• _Written task_:
Pull out every line in the listing below that contains the word "agent", and copy each of those lines in full.

• _Given data_:
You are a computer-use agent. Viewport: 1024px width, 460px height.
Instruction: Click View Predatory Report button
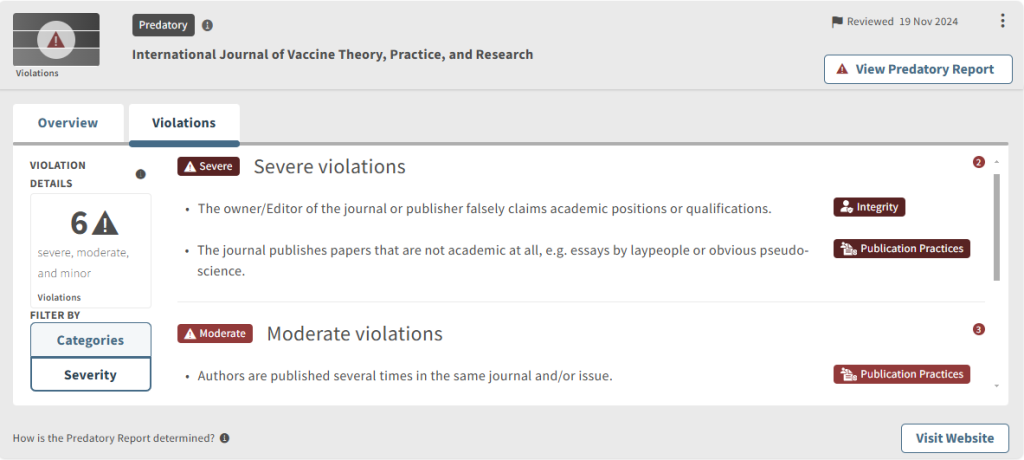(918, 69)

...

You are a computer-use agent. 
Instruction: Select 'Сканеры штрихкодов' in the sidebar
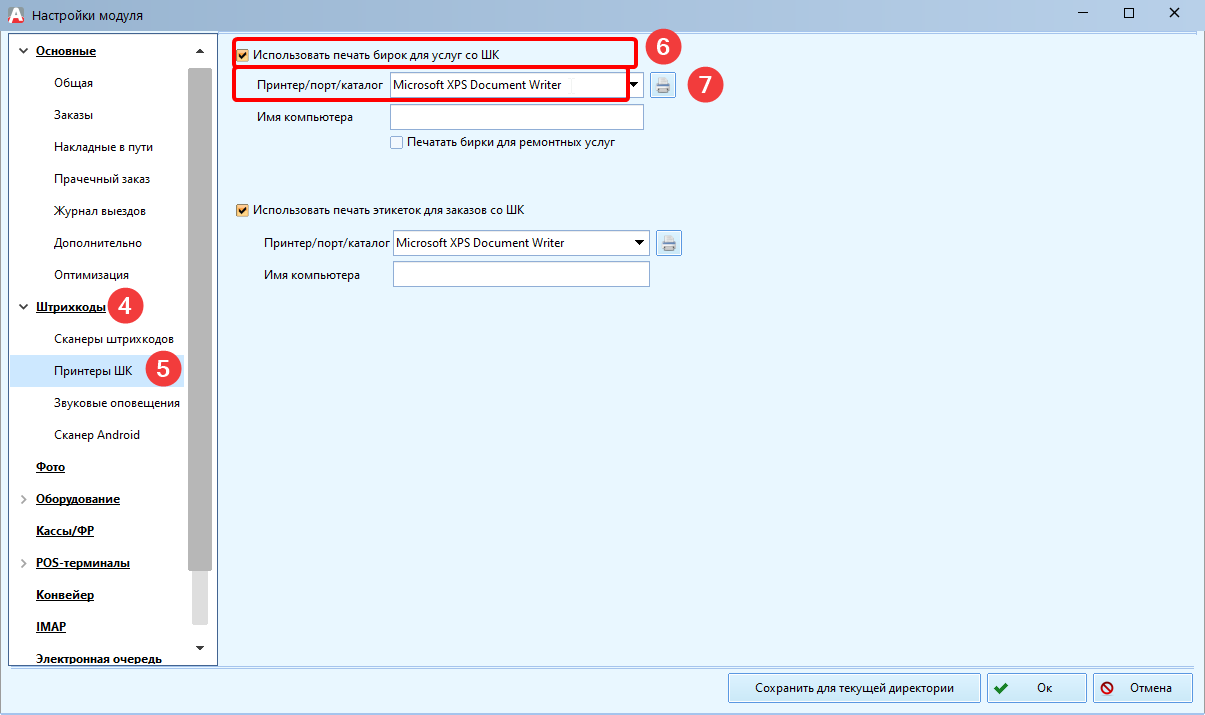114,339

• _Exercise output_:
You are a computer-use agent. Viewport: 1024px width, 460px height.
You are a computer-use agent. 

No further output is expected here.